Noch zwei Minuten, alle sind sie nun am Strassenrand aufgereiht. Alle fünf Meter steht jemand, die Trikolore haben sie ausgebreitet. Sie sind ganz still jetzt, es naht ein Helikopter. Alec Segaert ist der letzte Fahrer des Tages.

Dann endlich ist er da. Die Freunde schreien sich heiser. Keine fünf Sekunden dauert der Spuk, und dann ist alles vorbei. Für solche Momente sind sie angereist, darauf haben sie hingefiebert. Die Gruppe rennt ihm hinterher. Sie wollen bei ihm sein, wenn es etwas zu feiern gibt.

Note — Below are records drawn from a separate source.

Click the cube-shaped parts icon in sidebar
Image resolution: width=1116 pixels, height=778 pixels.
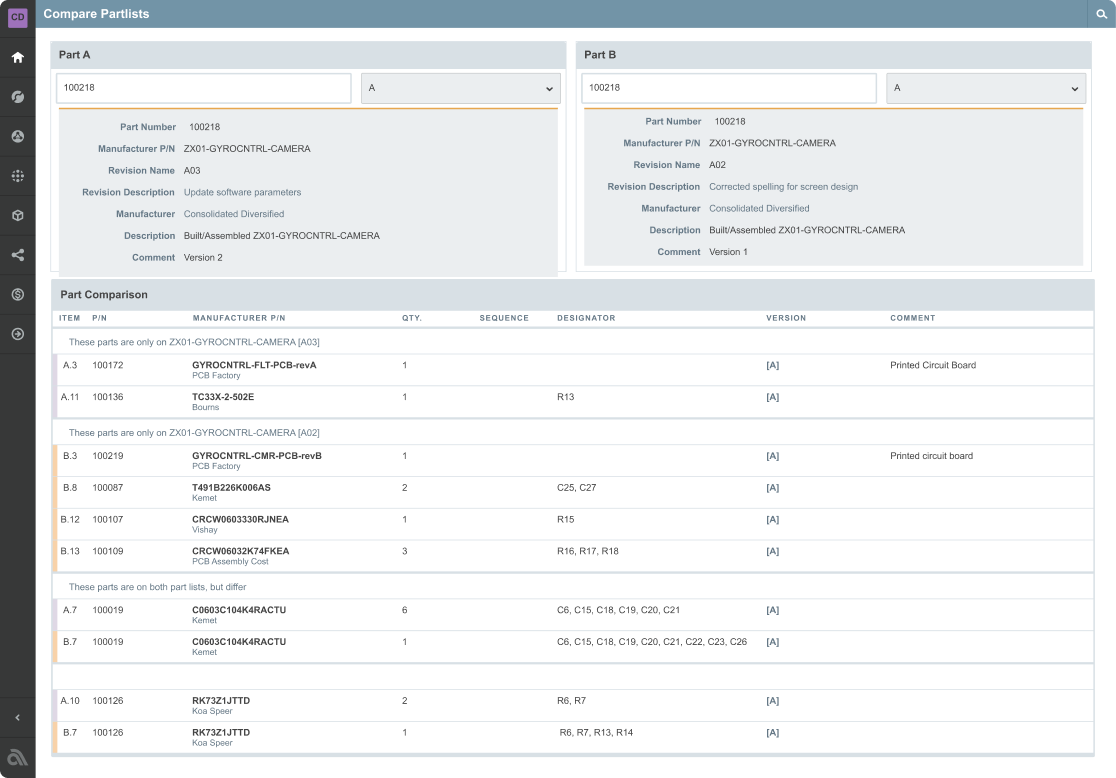click(x=17, y=215)
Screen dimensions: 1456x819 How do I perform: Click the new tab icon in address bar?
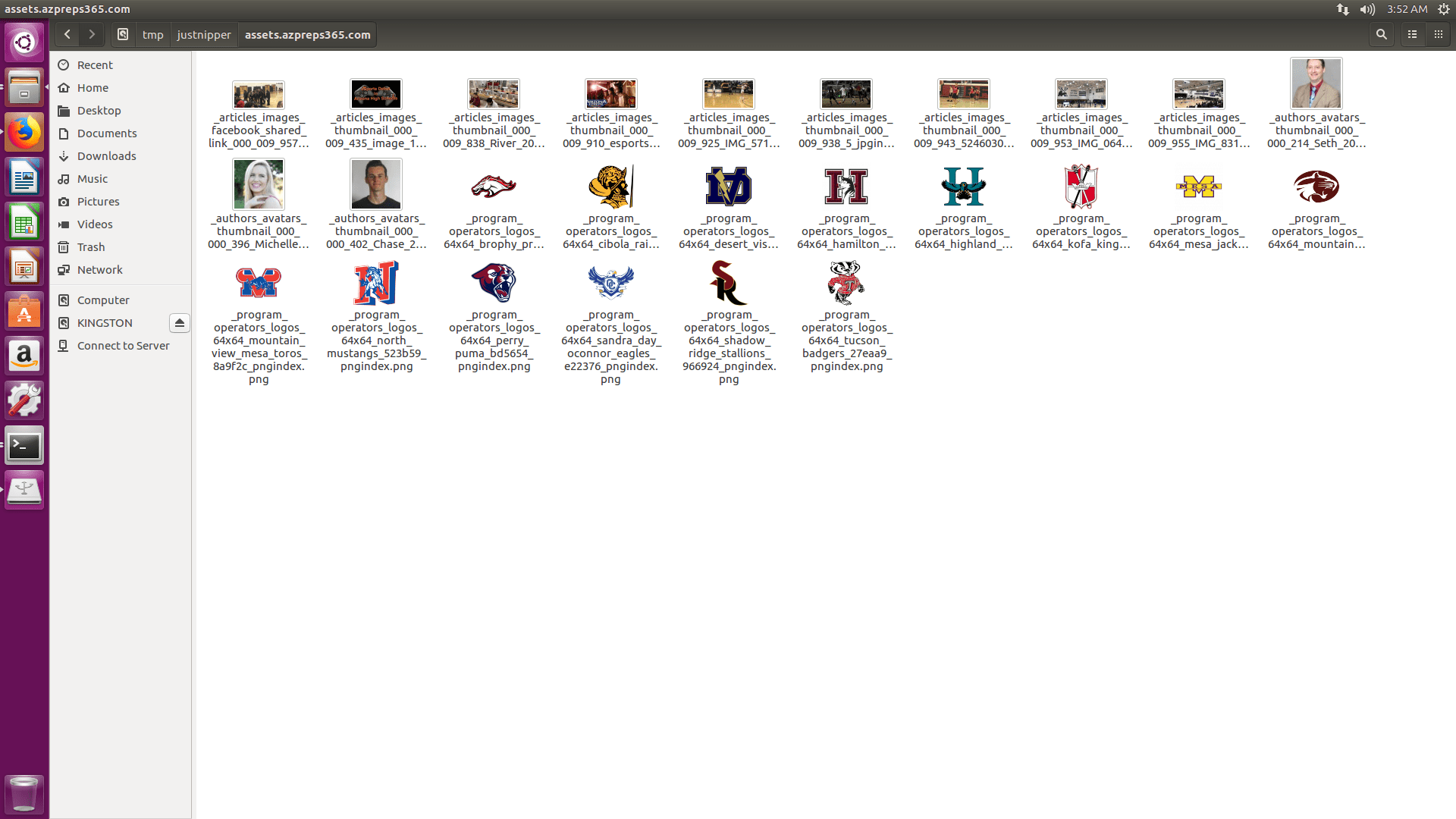(x=123, y=34)
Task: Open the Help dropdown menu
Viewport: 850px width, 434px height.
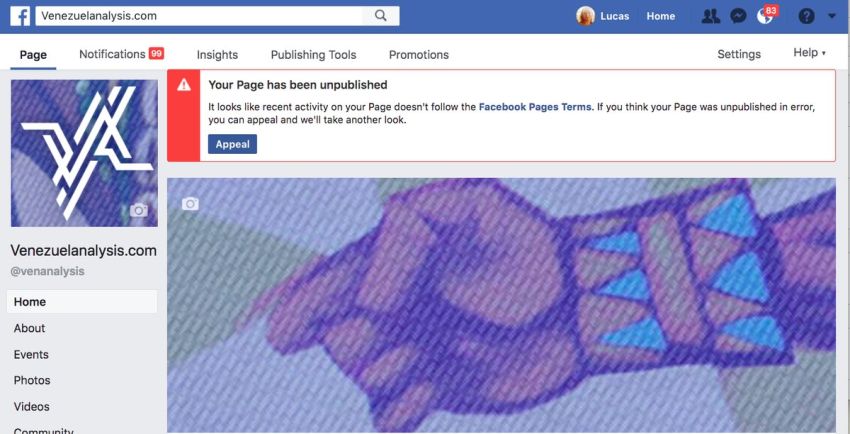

Mitten im Sprint erreicht sie die Gewissheit: Zum Weltmeistertitel reicht es nicht. Ihr Freund wird Vierter, keine Medaille. Die Belgier trotten noch etwas weiter und bleiben dann stehen. «Putain!», flucht jemand.

Dann gehen sie schweigend zum Ziel. Sie wollen trotzdem den Siegern applaudieren. «So ist Sport», sagt Ella Segaert. Auch in der Niederlage zeigt sich, dass diese belgischen Fans doch irgendwie weltmeisterlich sind.